Have you ever crashed?
Driving for me is a meditative experience, so I’ve never been what you’d call a ‘boy racer’. Having said that, I have been caught out by speed cameras a couple of times. Some years ago, I used to own a five-litre Mercedes that was so quiet and smooth you often didn’t realise how fast you were going.
Prone to road rage?
Nah – plan your route, set off in plenty of time, put some music on and you’re golden.
If you’re driving through a thunderstorm across the dramatic Highlands of Scotland, you need a bit of Nordic folk metal
What’s your ultimate driving album?
Ah, now that’s a very complex question because it depends on where you are. On that trip to France, we found a radio station that played 1930s Parisian café music. But if you’re driving through a thunderstorm across the dramatic Highlands of Scotland, you need a bit of Nordic folk metal like Wardruna. It’s the musical equivalent of being at an eighth-century Viking ritual.
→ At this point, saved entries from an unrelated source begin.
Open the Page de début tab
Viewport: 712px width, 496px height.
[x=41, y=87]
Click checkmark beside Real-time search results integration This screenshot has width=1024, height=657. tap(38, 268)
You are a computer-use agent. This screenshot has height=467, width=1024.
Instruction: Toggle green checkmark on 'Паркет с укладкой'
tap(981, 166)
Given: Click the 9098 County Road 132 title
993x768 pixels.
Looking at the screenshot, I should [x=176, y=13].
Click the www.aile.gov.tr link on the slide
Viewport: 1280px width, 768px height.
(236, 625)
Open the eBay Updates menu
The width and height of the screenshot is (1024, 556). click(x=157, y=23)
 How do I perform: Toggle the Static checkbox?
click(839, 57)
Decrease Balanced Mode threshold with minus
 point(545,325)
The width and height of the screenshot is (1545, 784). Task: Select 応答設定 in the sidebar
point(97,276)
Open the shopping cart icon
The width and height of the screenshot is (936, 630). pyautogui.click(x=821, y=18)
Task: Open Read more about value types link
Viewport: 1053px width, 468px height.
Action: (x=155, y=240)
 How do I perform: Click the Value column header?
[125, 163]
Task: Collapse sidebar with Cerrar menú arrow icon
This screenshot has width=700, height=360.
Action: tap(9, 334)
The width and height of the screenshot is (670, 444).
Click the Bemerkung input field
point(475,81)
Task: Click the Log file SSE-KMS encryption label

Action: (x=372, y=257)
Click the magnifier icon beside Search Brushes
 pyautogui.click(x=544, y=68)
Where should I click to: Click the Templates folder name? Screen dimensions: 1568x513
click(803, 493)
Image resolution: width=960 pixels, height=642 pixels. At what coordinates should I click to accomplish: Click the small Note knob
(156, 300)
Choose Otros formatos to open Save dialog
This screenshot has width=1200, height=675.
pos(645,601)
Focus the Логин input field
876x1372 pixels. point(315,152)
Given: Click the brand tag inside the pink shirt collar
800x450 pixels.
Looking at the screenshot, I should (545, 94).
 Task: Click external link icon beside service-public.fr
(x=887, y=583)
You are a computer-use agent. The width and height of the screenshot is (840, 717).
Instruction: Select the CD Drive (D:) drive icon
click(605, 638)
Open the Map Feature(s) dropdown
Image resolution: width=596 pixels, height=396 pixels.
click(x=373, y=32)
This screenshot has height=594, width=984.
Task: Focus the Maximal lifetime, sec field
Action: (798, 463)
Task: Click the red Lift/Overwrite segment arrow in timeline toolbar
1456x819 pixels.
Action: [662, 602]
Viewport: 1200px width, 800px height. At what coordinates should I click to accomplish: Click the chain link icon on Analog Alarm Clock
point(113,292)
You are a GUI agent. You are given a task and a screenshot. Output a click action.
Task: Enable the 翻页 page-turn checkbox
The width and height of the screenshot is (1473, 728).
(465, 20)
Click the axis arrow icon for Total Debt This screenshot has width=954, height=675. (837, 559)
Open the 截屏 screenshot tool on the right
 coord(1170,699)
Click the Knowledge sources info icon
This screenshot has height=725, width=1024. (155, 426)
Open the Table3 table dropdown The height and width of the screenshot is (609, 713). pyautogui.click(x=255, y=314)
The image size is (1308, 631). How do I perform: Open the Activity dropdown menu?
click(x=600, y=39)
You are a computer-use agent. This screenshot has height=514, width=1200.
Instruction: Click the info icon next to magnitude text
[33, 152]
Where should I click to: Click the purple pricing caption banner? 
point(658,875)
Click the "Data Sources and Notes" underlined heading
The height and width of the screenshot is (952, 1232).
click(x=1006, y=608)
Most dramatic road trip story?
I met this bunch of nutters in Iceland and they asked me if I wanted to go aurora borealis hunting with them. Obviously, I thought it would be a rather genteel, spiritual experience. No! We all jumped into a Land Rover, hurtled across the country until we could see the northern lights, then they cracked open the vodka and rum and started screaming at the sky. It was brilliant!
What cars do you own now?
I have a functional, hybrid Volvo MPV for work and a 1971 Citroen DS21 that I bought from a second-hand dealer in Marseille.
A Citroën DS21 Pallas from 1967 (Alamy)
What’s your dream car?
My DS21. It took ages to restore it, but it’s a thing of rare beauty. In French, déesse [DS] means goddess, which seems very apt.
Describe your relationship to driving in five words or fewer
Leave enough time to get there. Damn, that’s six. Let’s try again... Leave nice and early.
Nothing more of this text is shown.